> [Svolgi quanto segue]
- 1) Copia dall'articolo su Peggy Guggenheim a Merano il tratto che va da "Peggy Guggenheim portò" fino a "di Peggy Guggenheim.".
- 2) Scrivi il seguito dell'articolo su Peggy Guggenheim a Merano, riprendendo dal punto in cui si ferma.

> [Testo citato]
Peggy Guggenheim portò l’arte a Merano
La storia Erano gli anni ’50 e Guggenheim si innamorò dell’Italia Dopo Venezia l’Alto Adige, dove portò opere di Pollock e Ernst
Sono passati 70 anni dal «colpo di fulmine» che fece innamorare Peggy Guggenheim di Venezia. Era il 1948 quando alla XXIV Biennale venne esposta la sua collezione, un evento che ebbe straordinari e positivi «effetti collaterali». Negli ultimi mesi dello stesso anno, la collezionista newyorchese acquistò Palazzo Venier dei Leoni dove dimorò per i successivi 30 anni, dove oggi è ospitata la sua straordinaria collezione e dove, per celebrare questo anniversario, fino al 25 novembre è ospitata la mostra curata da Gražina Subelyte dal titolo 1948: la Biennale di Peggy Guggenheim.
Ma tra gli effetti collaterali di questo «colpo di fulmine» ve ne è uno, poco noto, che riguarda Merano e il suo Wunderbar. Come ricordato da Luigi Serravalli nel suo A Merano in attesa di Ezra Pound (Curcu & Genovese 2002): «Nel 1948 o giù di lì, con l’amico Emilio Dall’Oglio — lui aveva avuto l’idea e lui era il boss — mandavamo avanti questa Galleria del Corso e mostravamo i tesori della Collezione Guggenheim». A essere precisi, la Galleria del Corso era il nome alquanto pretenzioso con cui era stata battezzata una sala del Wunderbar che il proprietario aveva concesso per le mostre di pittura, mentre Peggy Guggenheim giunse a Merano solo nei primi anni ‘50. Ma, detto questo, il livello degli artisti in mostra fu elevatissimo, bastino tre nomi: Renato Guttuso, Max Ernst e Jackson Pollock.
Come sottolineato da Serravalli, questa volta sulle colonne della Nuova Rivista Europea: «La Galleria era una saletta tre per tre con un soffitto tutto nero, una bomboniera vera e propria. Peggy Guggenheim viene a Lana per un weekend, passa dalla Galleria, conosce gli animatori, diventa amica e porta a Merano mostre straordinarie: Pollock, Max Ernst e Leonore Fini. Queste mostre già allora di notevole valore, venivano combinate con la massima semplicità e reciproca fiducia al bar, mentre Peggy fumava e beveva in continuazione».

> [Dati forniti]
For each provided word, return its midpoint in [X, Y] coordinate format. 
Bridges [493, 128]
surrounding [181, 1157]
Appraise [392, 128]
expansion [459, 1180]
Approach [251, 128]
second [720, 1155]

> [Risposte per compito]
- 1)
Peggy Guggenheim portò l’arte a Merano
La storia Erano gli anni ’50 e Guggenheim si innamorò dell’Italia Dopo Venezia l’Alto Adige, dove portò opere di Pollock e Ernst
Sono passati 70 anni dal «colpo di fulmine» che fece innamorare Peggy Guggenheim di Venezia. Era il 1948 quando alla XXIV Biennale venne esposta la sua collezione, un evento che ebbe straordinari e positivi «effetti collaterali». Negli ultimi mesi dello stesso anno, la collezionista newyorchese acquistò Palazzo Venier dei Leoni dove dimorò per i successivi 30 anni, dove oggi è ospitata la sua straordinaria collezione e dove, per celebrare questo anniversario, fino al 25 novembre è ospitata la mostra curata da Gražina Subelyte dal titolo 1948: la Biennale di Peggy Guggenheim.

- 2)
Fuor di aneddotica, questo rimane l’aspetto più interessante dell’esperienza della Galleria del Corso: la facilità con cui l’arte contemporanea veniva esposta e diffusa. Il tutto, grazie non solo al mecenatismo, ma a passioni genuine e forti che non necessitavano di
budget, coperture istituzionali e pratiche burocratiche infinite. Come scrive Serravalli: «Non si facevano affari. Cioè non si vedeva un ghello».
Un periodo che Tiziano Rosani, uno dei curatori del Palais Mamming Museum, descrive così: «Le mostre organizzate dalla Galleria del Corso furono attività meritoria e la stessa Azienda di soggiorno di Merano, in successive relazioni, non solo le lodava apertamente ma, in virtù del successo riscontrato, le poneva a modello del proprio agire in ambito culturale. E infatti, nella seconda metà degli anni Cinquanta, le attività espositive organizzate al Kurhaus sotto l’egida dell’Azienda di soggiorno si rifacevano programmaticamente alla precedente, breve stagione della Galleria del Corso. Non solo: per le proprie mostre l’Azienda coinvolse alcuni dei protagonisti della precedente stagione, fra cui il pittore Emilio Dall’Oglio e il critico Luigi Serravalli. Definirei la breve stagione della Galleria del Corso pionierismo nel senso migliore del termine. Era attività animata da entusiasmo e al contempo da ricerca della qualità, fuori dai localismi, giustamente ambiziosa. Fondandosi sulla libera iniziativa di privati cittadini, affrontando diverse problematiche e con pochi mezzi a disposizione, si seppe tracciare un percorso innovativo in una Merano alla ricerca di nuove visioni e nuove occasioni».
Purtroppo, le informazioni riguardanti la collaborazione tra Peggy Guggenheim e la Galleria del Corso sono piuttosto scarse. Serravalli, sempre nel volume edito da Curcu e Genovese ricorda come Peggy Guggenheim fosse sempre al Wunderbar: «Con la sua pelliccia di breitschwanz, ballava con Emilio, aveva conosciuto il dottor Fiume, collezionista locale. Molto democratica, sempre intelligente, personale, la incontravo quando potevo». Le cronache locali dell’epoca, invece, riportano solo scarne notizie da cui si può ricavare che le opere di Ernst e Pollock vennero esposte nel 1952, mentre l’anno precedente erano state ospitate quelle di Pegeen Vail Guggenheim, figlia di Peggy.
Per quel che riguarda gli effetti sul pubblico meranese dei primi anni ’50 non resta che rifarsi alle parole di Serravalli: «I Pollock alla Galleria del Corso non li capiva nessuno. In euro attuali c’era un valore di milioni (...). I quadri erano lì, del tutto astratti: I meranesi lasciavano per qualche minuto la sala del Wunderbar, entravano, guardavano, scuotevano la testa e se ne andavano».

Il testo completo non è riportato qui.